Suasana suka cita dan penuh haru mewarnai kedatangan Daulat Raja Alam Pagaruyung, Sutan Haji Muhammad Taufik Thaib dan rombongan ke rumah penerus kerajaan Kuto Basa di nagari Sungai Rumbai, kabupaten Dharmasraya pada sabtu, 25 Mei 2013 lalu.

Kedatangan keluarga kerajaan Pagaruyung ini menandai di mulainya upacara maungkai sumpah mambukak kobek ,atau membuka ikatan sumpah yang di buat nenek moyang mereka yang masih bersaudara kandung .

Tiga ratus tahun lalu, Sutan Sahi Alam dan adik kandungnya Puti Reno Lungguak bersumpah, keturunan laki – laki pagaruyung akan menemui ajal jika datang ke Kuto Basa, sementara keturunan wanita Kuto Basa akan menemui ajal jika berkunjung ke Pagaruyung .

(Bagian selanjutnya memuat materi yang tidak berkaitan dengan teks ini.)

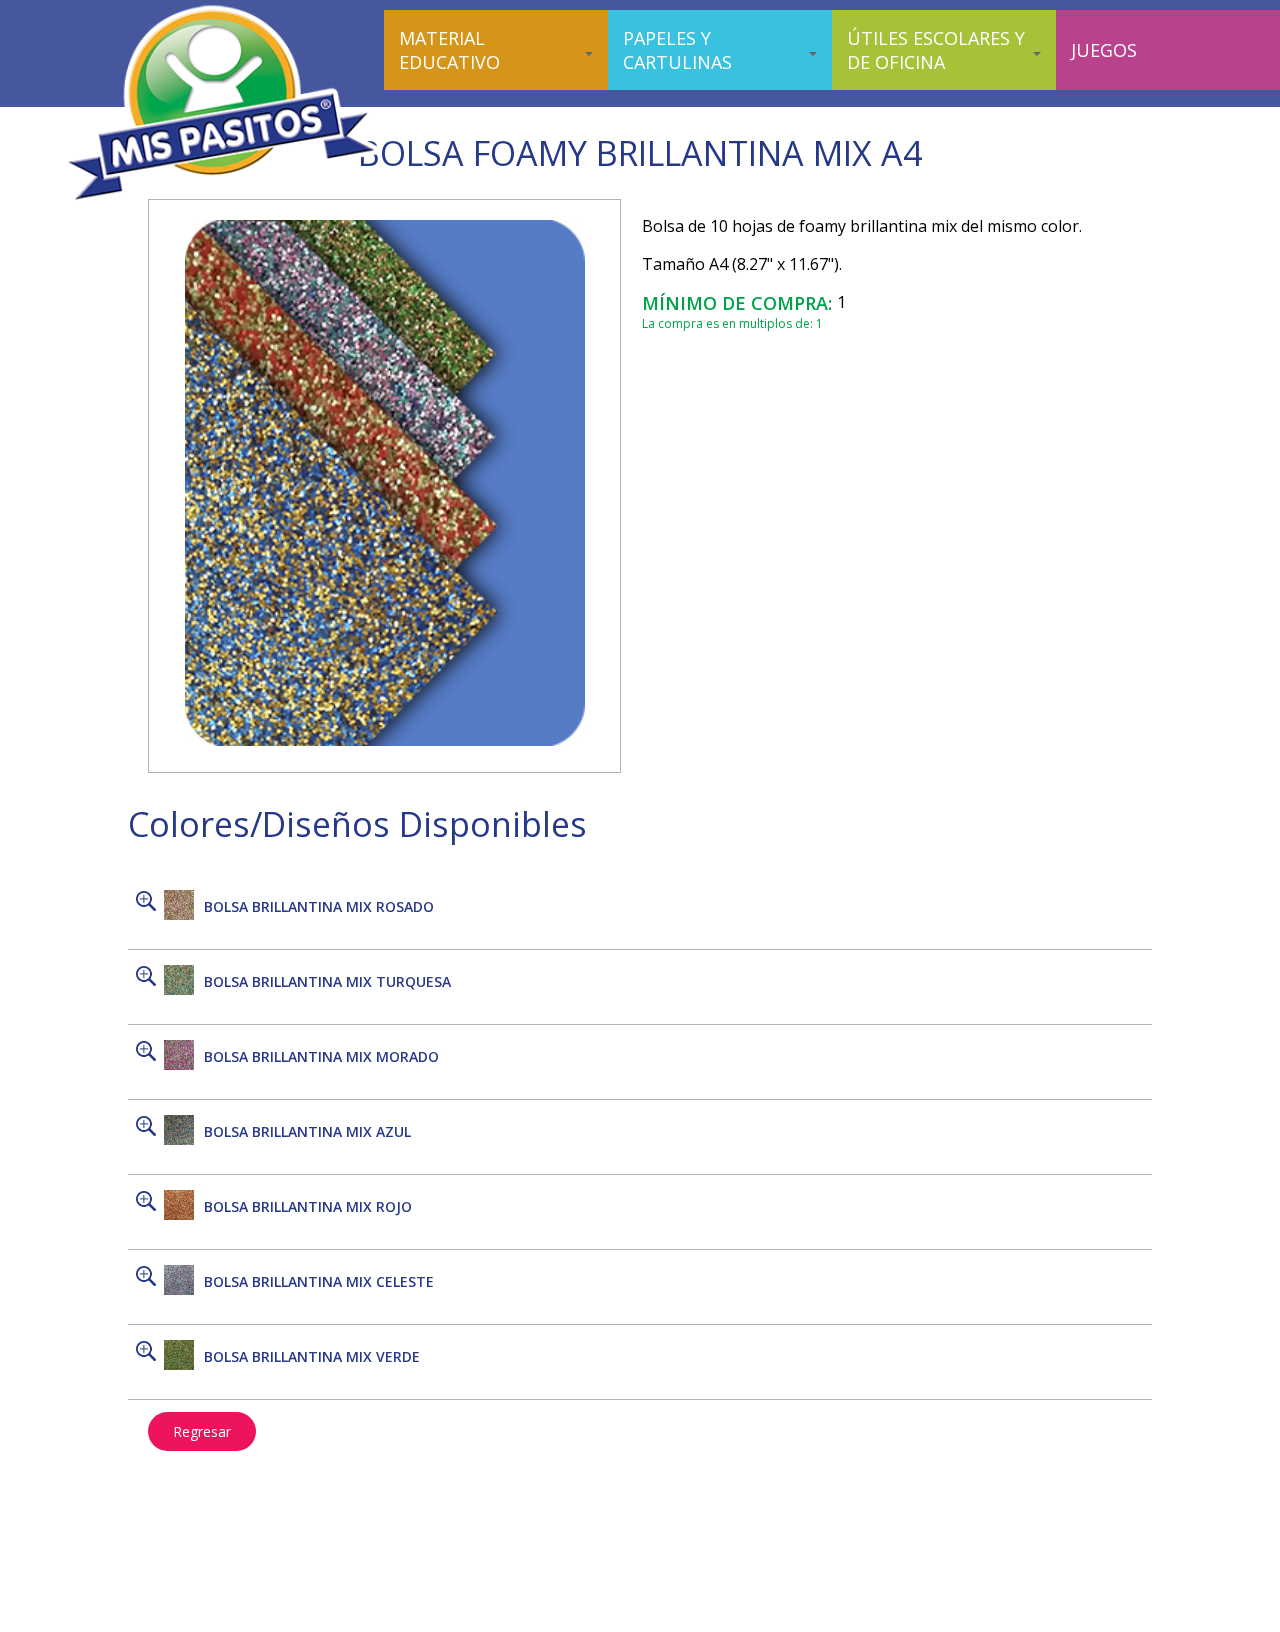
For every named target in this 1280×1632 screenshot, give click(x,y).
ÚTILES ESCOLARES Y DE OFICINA (936, 50)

“Sumpah itu dulu keluar karena ada pertengkaran antara moyang kami yang beradik kakak, karena akibat pengasingan Puti Reno Lungguak di Dharmasraya karena menderita penyakit menular yaitu kusta, sehingga terucap sumpah oleh keduanya bahwa keturunan wanita dari Kuto Basa tidak boleh ke Pagaruyung dan keturunan laki-laki Pagaruyung tidak boleh ke Kuto Basa, jika dilanggar maka mereka akan terkena masalah bahkan sampai meninggal,” kata Sutan Haji Muhammad Taufik Thaib , Daulat Raja Alam Pagaruyung.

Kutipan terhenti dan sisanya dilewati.